Friday, November 16, 2012

Walgreens Financial Implications

I've been meaning to follow up on a previous post that looked at the Walgreens development, and how it affected the property tax revenue from the parcels it will occupy. As I studied it (with my untrained eye) it seemed that the property tax revenue that would be generated from the development would fall short of of the $53,000 that was generated with the old property.

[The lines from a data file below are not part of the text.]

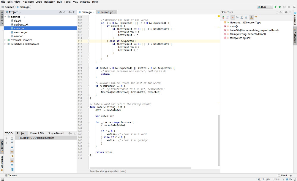Open the Event Log in status bar

coord(285,175)
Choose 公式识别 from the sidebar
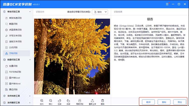This screenshot has width=189, height=106. click(x=13, y=47)
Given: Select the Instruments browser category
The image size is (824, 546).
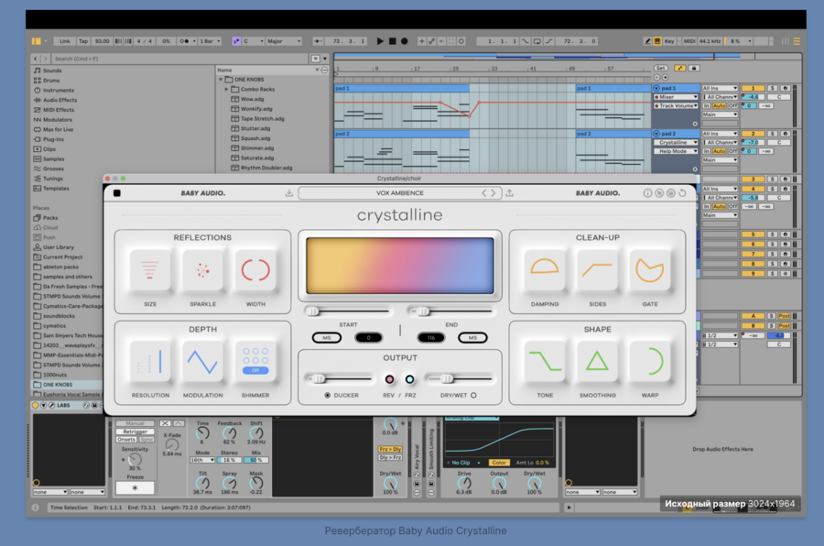Looking at the screenshot, I should (x=59, y=90).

I alluded to this post several times afterward, lamenting this finding, as well as the plain fact it was never considered.

It appears I was wrong.

It took the city and county several weeks to figure out what the tax revenue would be, and they issued this statement...
Based on preliminary  information from Hennepin County, estimated tax revenues for the Walgreens development is in the $100K - $105K range which will be an increase over previous uses on the site.   Of this amount, the City of Mound receives a share of this total.  It is important to note that the City of  Mound does not control the assessed values and final tax numbers for the Walgreens development would be determined as part of the County’s annual tax assessment process.
I asked the city why would Walgreens pay over two times the property taxes Mound True Value currently pays, and they couldn't answer that question. Here's the list of properties again that I looked at, and none of them are close to what Walgreens will pay.


So I apologize for sharing my poor analysis of the situation. I am still learning.


I still think it's important for cities to consider the question of property tax generation in developments. It is important that the city be able to pay for the services it provides, and all sources of revenue need to be examined more closely.


  1. In my opinion it is ethically wrong for a city to look at tax generation when considering development. Whether the property is zoned commercial or residential, any city that denies a development because it doesn't generate enough taxes is falling down a slippery slope and straight to court. If a commercial property owner wants to build a modest cafe on a lot that they own -- legally the city cannot and should not deny this if it meets all the zoning criteria. A city can not say, "I am sorry, a bigger better restaurant could be built here instead and would generate more property tax revenue for the city, so we are going to deny your application." Same goes for residential property. If a property owner wants to build a small house on a big lot, the law says that is o.k. No city has the right to say, "I am sorry you can't build this house because it is not valued high enough." Any city official or politician who denies a development application based on amount of tax generated should be run out of town.

  2. Sarah, the question isn't whether or not someone's right to build what they want where they want should be protected. The question is if cities should spend or incur long-term liabilities for infrastructure which will never pay for itself due to the land uses it serves. Most cities stick themselves with an overbuilt infrastructure and then the tab eventually comes due, and this is why many American cities are broke. Municipalities should instead be wise in their spending, making sure the built environment sustains itself before agreeing to any sort of infrastructure upgrades or tax incentives or zoning variance approvals. Eventually places will start to have inherent value that can be captured not only through a very small property tax by the city and county, but more importantly by land owners who are able to thrive because of their proximity to other place-friendly land uses. Then people will likely choose to use their land in a way that is the highest and best use according to the marketplace, although of course they retain the freedom to under-utilize it if they so desire. This is really about creating a system with less regulation and more free market outcomes. Unfortunately this system of post-WWII development we see in America has been culturally explained as a result of the free market, but it has been heavily subsidized by a half century of federal and local debt.